Слова забылись, а вопросы мозг чётко формулирует.
В свободное плаванье страшно мне отправиться. Как-то спокойнее жить, сбившись в кучу. Может, я чего-то и недобираю, недополучаю, но зато у меня есть возможность высказаться, обругать, выпустить пар. Сравнить, как другие выпутываются из сетей.
Раз нет судьбы, нечего и страдать и зря горшки бить.
Пускай, мысленно.
Реальность вроде как в чём-то разочаровала, обманула, не полностью, а всё же.

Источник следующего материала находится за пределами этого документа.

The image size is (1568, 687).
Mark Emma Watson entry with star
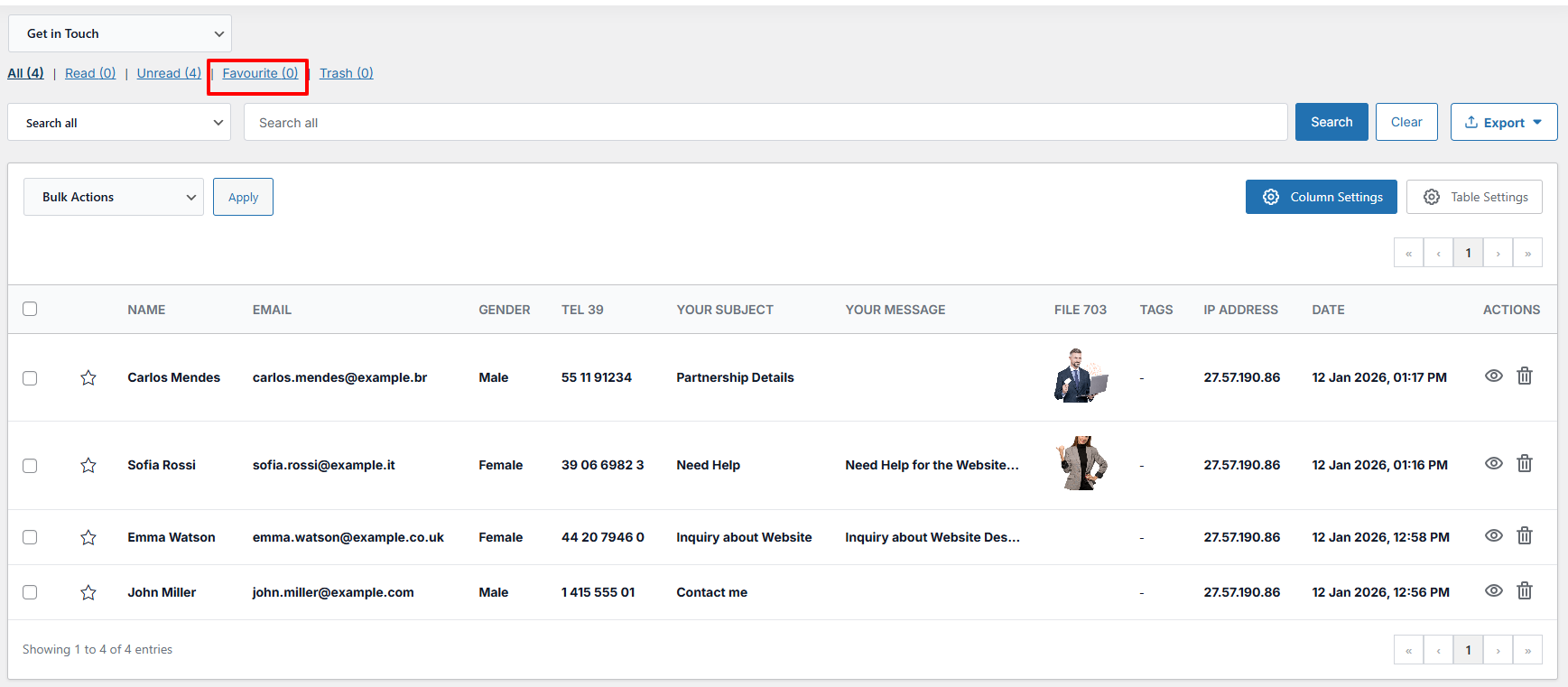click(88, 538)
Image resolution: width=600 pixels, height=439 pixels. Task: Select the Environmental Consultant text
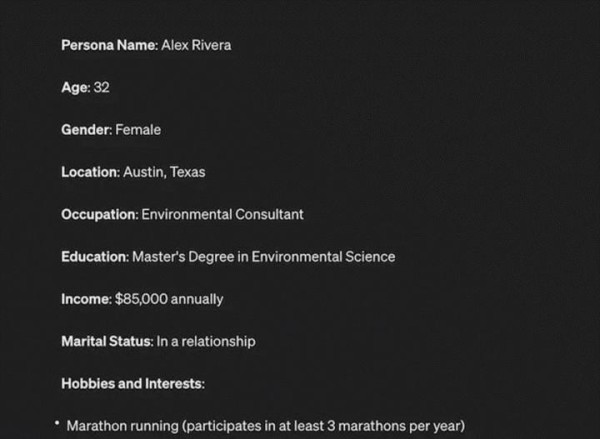tap(223, 214)
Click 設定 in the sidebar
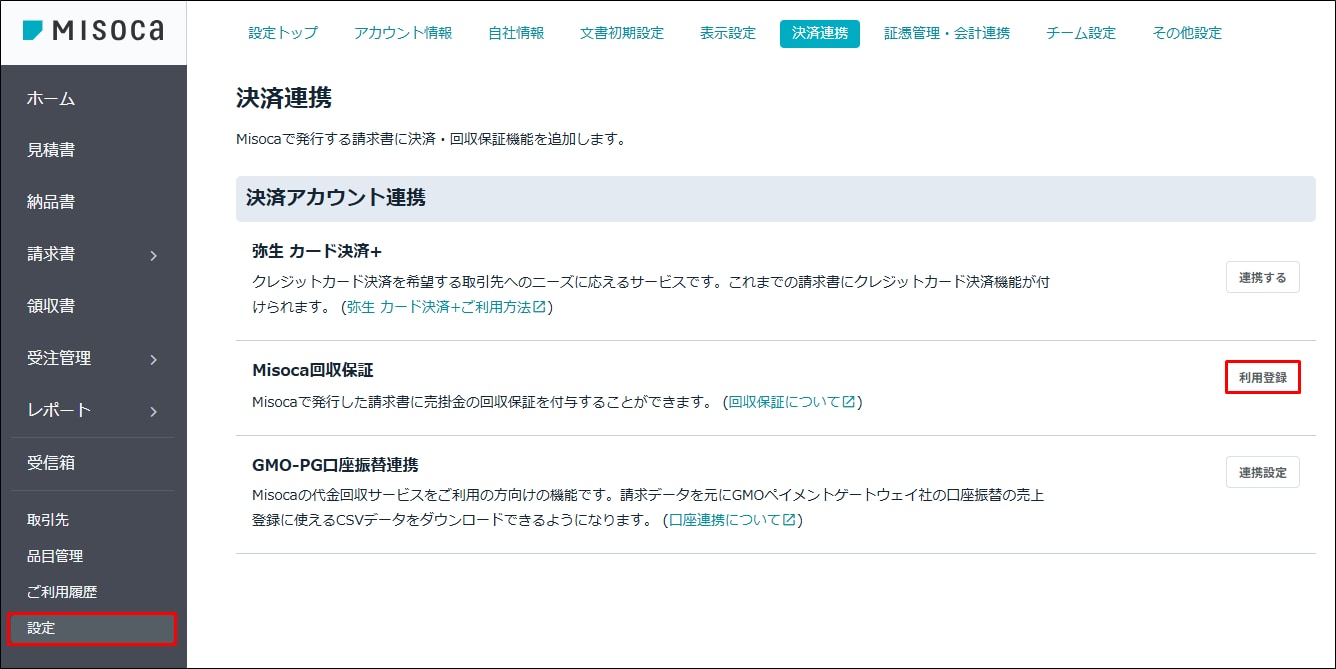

И дело не только в том, что хорошо там, где нас нет, что понимание этого ничего не добавляет. Тут есть нечто пятое-десятое, чему нет названия. Может, оно и есть, может, давно кем-то придумано, но мне от этого не легче.
Странно себя веду, не задаю вопросы, но, тем не менее, упорно кручу в голове какие-то узоры. А уверенности нет. Наверное, из-за отсутствия уверенности и нагоняет неудержимую зевоту.
Недоделанным растяпой себя чувствую, из-за этого в эпоху демократии ничего по-настоящему волнующего никому предложить не могу. Ну и мне, соответственно, тоже ничего не навяливают. Сейчас не время рассуждать, сейчас надо успевать поворачиваться. Хочешь, как сыр в масле кататься, - изобретай способ. А мне ничего изобретать не хочется. Никуда идти не хочется. Воевать ни с кем не хочется.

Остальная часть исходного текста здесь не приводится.